Search the listing for the word "card". Copy every line where it is found.
Data records below:
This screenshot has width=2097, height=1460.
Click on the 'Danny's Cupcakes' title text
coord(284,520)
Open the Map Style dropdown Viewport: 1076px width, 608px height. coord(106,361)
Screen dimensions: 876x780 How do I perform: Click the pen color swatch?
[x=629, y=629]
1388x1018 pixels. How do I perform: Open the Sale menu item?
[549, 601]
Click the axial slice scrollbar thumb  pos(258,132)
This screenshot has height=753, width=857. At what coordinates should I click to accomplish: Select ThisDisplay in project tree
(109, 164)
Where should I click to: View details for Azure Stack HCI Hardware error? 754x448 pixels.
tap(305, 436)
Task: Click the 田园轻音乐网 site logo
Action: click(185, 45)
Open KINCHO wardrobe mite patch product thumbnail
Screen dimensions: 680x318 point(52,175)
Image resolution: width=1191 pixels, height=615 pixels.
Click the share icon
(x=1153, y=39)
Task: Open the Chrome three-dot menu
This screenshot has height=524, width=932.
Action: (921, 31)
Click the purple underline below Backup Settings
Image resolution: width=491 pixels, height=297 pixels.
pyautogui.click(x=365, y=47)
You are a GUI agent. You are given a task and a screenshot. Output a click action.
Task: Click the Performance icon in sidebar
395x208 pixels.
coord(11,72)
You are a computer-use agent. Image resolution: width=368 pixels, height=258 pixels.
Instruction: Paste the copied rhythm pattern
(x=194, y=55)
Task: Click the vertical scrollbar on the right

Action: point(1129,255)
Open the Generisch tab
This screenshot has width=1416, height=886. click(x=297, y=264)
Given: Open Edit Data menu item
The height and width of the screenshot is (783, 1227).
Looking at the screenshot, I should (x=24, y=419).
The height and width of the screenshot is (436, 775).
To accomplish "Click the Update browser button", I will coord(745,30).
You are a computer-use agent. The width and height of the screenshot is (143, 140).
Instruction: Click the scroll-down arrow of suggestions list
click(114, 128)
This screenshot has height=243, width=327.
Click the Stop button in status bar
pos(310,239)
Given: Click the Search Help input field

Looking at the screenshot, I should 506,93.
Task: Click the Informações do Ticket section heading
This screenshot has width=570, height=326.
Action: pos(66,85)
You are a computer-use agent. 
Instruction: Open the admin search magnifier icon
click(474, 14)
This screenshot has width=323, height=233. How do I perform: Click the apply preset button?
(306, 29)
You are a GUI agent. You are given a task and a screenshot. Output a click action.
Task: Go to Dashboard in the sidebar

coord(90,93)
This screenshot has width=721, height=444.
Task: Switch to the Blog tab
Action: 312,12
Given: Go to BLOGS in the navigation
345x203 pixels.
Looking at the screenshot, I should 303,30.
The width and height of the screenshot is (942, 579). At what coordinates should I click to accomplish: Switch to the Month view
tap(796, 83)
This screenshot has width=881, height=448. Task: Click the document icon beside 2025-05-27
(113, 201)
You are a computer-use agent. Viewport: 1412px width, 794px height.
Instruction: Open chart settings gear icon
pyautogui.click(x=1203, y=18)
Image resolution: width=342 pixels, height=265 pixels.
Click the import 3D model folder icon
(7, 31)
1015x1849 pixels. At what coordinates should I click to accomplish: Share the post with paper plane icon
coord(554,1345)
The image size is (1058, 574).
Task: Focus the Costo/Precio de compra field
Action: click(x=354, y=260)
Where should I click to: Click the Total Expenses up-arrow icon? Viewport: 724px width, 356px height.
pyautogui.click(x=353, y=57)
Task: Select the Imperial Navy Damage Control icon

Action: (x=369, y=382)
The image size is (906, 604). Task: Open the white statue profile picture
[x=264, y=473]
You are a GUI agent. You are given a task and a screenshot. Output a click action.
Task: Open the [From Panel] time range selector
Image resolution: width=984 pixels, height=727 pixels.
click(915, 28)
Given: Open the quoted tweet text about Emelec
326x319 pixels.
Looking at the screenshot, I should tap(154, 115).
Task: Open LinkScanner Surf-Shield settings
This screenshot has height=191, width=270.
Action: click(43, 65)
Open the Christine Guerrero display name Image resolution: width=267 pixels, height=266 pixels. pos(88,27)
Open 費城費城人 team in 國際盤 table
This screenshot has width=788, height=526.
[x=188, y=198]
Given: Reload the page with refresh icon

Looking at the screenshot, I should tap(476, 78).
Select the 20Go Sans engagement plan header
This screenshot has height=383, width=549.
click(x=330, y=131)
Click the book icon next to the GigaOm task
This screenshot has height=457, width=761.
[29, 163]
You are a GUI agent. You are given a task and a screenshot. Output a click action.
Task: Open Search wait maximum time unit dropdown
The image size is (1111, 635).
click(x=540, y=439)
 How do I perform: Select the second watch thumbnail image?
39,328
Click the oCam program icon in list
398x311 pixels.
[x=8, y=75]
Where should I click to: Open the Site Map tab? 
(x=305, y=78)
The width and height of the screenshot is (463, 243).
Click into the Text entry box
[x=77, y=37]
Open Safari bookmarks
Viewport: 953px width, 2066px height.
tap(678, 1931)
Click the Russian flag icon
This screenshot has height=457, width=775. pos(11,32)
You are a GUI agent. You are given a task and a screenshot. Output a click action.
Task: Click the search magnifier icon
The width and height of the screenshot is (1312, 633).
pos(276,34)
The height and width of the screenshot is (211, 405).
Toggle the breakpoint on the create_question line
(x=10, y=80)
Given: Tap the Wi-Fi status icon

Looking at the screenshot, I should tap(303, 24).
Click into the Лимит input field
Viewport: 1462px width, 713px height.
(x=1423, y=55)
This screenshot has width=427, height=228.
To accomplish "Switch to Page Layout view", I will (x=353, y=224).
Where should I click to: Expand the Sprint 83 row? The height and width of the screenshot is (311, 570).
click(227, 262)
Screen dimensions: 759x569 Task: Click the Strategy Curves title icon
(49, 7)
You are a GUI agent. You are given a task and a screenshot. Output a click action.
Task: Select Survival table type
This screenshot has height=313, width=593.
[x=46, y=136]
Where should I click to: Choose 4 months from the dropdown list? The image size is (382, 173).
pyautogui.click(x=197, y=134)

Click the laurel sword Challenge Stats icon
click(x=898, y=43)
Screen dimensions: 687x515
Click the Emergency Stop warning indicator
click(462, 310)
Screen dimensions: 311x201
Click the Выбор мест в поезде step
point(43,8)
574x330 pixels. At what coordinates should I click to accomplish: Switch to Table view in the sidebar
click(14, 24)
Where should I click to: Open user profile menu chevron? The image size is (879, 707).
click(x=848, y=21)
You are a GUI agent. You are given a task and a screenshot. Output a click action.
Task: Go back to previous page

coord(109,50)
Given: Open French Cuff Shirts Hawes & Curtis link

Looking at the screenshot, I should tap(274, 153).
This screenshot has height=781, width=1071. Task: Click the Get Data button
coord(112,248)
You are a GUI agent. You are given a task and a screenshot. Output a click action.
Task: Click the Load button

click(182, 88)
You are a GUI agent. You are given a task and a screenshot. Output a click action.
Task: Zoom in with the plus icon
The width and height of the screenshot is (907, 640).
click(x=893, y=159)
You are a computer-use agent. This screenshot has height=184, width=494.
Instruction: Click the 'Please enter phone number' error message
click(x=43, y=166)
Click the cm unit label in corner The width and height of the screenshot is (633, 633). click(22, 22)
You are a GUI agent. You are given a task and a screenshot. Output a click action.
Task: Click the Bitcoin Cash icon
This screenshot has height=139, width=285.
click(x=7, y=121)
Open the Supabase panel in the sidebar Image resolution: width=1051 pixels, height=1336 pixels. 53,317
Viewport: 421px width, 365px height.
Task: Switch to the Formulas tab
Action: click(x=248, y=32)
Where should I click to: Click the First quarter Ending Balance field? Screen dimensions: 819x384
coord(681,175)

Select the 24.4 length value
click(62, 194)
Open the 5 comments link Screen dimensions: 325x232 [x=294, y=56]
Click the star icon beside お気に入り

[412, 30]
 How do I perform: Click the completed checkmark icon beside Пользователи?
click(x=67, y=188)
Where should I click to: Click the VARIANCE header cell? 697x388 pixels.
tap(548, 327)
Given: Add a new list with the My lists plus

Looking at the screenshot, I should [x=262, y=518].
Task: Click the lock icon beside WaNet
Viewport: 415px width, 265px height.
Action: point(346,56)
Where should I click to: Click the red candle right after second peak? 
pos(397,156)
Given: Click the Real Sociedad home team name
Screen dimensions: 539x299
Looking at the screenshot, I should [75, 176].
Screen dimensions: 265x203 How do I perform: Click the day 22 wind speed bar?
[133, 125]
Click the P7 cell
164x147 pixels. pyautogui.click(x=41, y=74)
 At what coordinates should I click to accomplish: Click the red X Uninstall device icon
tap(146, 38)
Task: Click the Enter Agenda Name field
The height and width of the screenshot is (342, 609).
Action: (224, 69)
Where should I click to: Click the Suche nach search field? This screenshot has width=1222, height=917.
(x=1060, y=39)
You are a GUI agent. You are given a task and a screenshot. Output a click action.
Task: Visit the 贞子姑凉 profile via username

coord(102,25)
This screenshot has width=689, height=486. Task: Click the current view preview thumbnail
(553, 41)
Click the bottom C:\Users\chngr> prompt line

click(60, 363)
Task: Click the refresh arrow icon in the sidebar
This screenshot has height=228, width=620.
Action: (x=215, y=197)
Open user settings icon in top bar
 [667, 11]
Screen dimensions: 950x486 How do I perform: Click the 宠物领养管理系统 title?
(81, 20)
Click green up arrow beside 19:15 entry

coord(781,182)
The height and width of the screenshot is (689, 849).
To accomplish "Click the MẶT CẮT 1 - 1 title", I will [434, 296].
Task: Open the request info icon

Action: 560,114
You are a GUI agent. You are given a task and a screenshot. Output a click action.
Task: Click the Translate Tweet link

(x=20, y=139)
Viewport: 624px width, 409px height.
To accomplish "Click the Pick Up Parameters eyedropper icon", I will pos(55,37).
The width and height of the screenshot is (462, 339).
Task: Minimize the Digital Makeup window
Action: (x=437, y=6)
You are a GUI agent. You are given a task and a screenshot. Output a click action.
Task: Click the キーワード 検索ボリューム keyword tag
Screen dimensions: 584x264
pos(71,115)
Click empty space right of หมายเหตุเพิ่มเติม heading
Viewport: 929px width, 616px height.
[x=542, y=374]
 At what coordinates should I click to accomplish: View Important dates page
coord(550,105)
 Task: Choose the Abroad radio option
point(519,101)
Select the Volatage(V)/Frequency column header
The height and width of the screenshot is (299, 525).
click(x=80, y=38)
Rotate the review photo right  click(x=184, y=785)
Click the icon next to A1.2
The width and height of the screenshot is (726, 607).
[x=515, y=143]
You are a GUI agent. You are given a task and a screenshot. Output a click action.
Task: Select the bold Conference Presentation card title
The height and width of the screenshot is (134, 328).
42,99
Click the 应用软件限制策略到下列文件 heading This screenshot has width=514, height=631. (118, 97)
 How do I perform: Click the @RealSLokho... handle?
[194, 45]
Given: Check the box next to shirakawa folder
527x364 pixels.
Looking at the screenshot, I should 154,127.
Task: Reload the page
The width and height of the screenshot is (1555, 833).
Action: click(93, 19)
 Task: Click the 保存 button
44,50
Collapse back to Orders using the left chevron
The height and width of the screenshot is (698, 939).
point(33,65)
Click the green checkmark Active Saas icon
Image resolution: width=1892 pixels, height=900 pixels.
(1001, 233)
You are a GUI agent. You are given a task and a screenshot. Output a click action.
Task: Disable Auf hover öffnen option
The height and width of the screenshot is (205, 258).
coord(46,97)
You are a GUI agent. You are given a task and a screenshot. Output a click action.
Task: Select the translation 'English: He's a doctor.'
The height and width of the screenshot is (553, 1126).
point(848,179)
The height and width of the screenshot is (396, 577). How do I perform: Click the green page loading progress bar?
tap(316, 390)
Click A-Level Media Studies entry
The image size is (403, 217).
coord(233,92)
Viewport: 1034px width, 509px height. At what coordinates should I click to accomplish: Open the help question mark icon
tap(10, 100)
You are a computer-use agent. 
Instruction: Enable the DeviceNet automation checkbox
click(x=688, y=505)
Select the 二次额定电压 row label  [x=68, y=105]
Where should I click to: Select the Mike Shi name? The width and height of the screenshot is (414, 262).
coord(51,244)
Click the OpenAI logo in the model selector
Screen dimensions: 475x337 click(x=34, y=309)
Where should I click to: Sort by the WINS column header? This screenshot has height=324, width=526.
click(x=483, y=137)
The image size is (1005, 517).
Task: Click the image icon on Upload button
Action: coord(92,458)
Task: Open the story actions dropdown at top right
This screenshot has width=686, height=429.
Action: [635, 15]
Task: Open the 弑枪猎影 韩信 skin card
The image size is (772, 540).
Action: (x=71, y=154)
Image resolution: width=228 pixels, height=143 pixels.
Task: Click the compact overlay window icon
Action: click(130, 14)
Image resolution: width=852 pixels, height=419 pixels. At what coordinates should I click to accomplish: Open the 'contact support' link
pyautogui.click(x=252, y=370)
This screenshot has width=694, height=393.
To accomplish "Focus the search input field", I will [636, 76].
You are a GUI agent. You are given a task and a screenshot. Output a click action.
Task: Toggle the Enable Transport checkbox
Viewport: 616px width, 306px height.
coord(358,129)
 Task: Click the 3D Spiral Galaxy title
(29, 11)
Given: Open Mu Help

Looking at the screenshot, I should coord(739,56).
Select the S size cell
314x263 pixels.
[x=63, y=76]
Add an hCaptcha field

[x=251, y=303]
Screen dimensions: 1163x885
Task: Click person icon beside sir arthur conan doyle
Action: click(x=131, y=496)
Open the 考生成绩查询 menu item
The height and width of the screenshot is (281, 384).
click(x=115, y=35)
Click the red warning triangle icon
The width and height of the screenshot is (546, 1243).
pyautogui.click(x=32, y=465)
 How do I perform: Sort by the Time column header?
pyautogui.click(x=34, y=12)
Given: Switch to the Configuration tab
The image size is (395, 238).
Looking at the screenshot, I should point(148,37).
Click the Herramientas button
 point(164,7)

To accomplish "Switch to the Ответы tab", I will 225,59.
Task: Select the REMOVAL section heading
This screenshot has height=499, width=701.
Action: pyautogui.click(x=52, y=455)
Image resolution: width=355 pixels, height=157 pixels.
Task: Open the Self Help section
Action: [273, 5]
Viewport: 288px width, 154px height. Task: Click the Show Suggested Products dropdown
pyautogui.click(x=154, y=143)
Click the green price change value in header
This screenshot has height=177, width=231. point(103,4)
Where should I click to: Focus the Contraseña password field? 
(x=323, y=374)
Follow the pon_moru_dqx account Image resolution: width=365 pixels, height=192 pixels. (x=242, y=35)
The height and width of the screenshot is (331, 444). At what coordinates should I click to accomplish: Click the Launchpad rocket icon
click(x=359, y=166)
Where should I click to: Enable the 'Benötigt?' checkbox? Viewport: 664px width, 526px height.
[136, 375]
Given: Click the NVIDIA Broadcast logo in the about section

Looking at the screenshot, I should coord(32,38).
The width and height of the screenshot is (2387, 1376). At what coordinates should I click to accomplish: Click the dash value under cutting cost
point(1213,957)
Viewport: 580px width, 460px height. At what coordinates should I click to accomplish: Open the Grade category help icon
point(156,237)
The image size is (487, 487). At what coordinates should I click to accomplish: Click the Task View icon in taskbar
End of Data records.
Written solution
Task: Select the bold Conference Presentation card title
Task: Open the 弑枪猎影 韩信 skin card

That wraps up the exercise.